2. Compensation. The Distributor will receive a fee monthly for such
costs, expenses or payments at an annual rate of up to but not more than 0.25%
of the average daily net assets of the Series. In the event the Plan is
terminated as herein provided, the Series shall have no liability for expenses
that were not reimbursed as of the date of termination.
3. Term and Termination.
(a) This Plan shall become effective upon approval by a vote of at least a
"majority of the outstanding voting securities of the Series," and upon
approval by a vote of the Directors of the Series and of those Directors
who have no direct or indirect financial interest in the Plan or in any
agreements related to the Plan (the "disinterested directors") cast in
person at a meeting called for the purpose of voting on the Plan.
(b) This Plan shall remain in effect until September 30, 1997, and from
year to year thereafter; provided, however, that such continuance is
subject to approval annually by a vote of the Directors of the Series and
of the disinterested directors cast in person at a meeting called for the
purpose of voting on this Plan. If such annual approval is not obtained,
the Plan shall expire twelve (12) months after the date of the last
approval. This Plan may be amended at any time by the Board of Directors;
provided that (a) any amendment to increase materially the amount to be
spent for the services described herein shall be effective only upon
approval by a vote of a majority of the outstanding shares of the Series
and (b) any material amendments of this Plan shall be effective only upon
approval in the manner provided in the first sentence in this paragraph.
(c) This Plan may be terminated at any time, without the payment of any
penalty, by vote of a majority of the disinterested directors or by a vote
of a majority of the outstanding voting securities of the Series, and
shall automatically terminate in the event of its assignment.
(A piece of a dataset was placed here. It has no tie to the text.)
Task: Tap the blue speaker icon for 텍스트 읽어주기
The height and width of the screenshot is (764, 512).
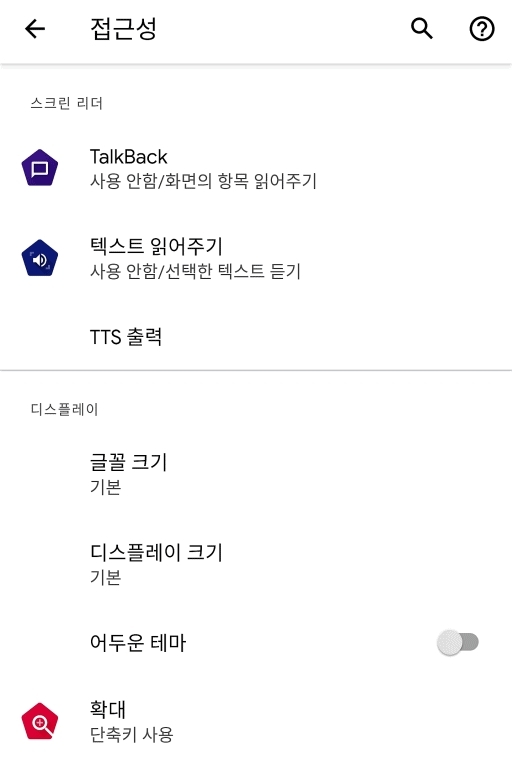Action: point(40,258)
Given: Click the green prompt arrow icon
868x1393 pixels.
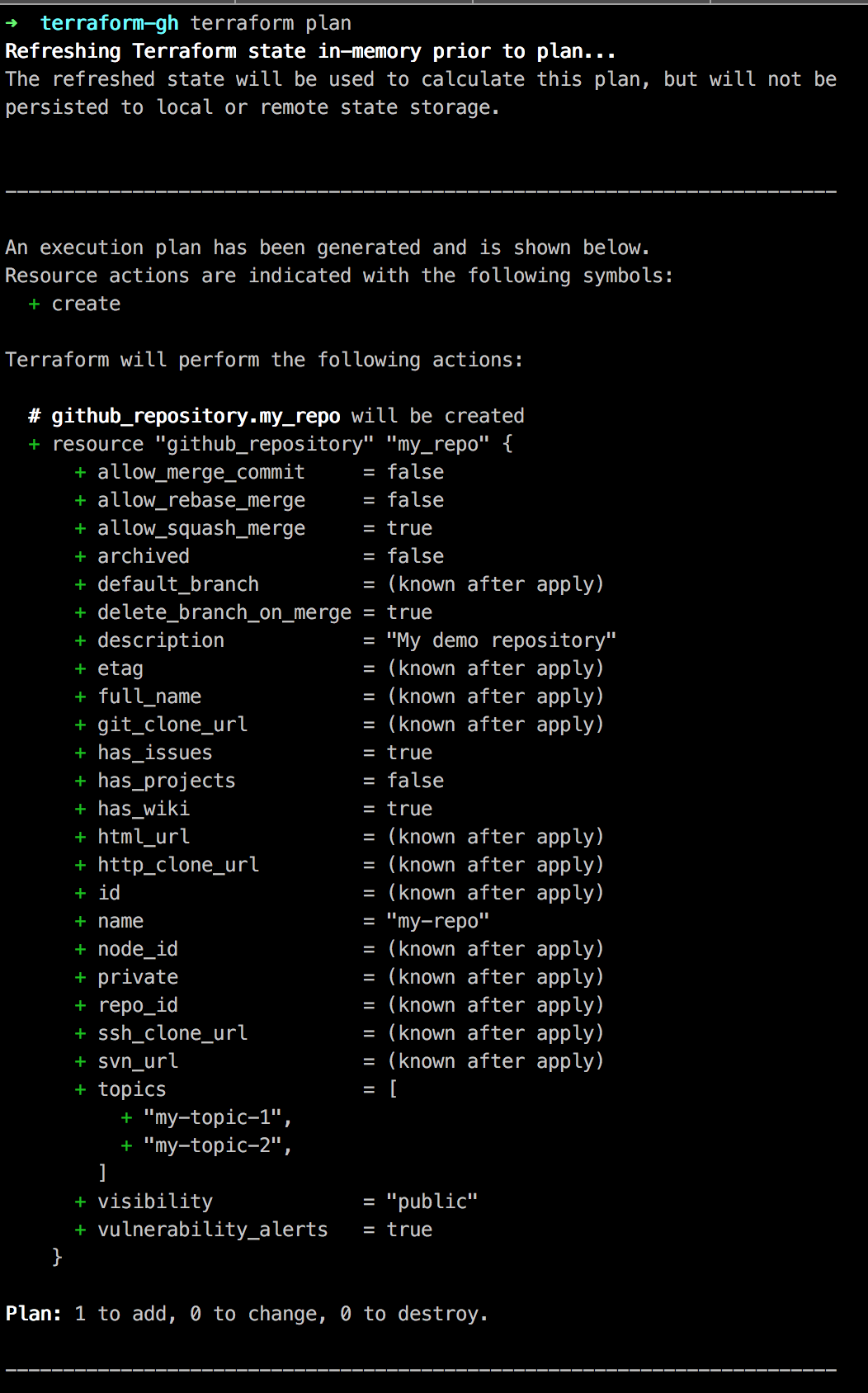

4. Reporting Requirements.
(a) the Distributor shall provide the Series, for review by the Series'
Board of Directors, and the Directors shall review, at least quarterly, a
written report of the amounts expended pursuant to the Plan and the
purposes for which such expenditures were made. Such written report shall
be in a form satisfactory to the Series and shall supply all information
necessary for the Board to discharge its responsibilities, including its
responsibilities pursuant to Rule 12b-1.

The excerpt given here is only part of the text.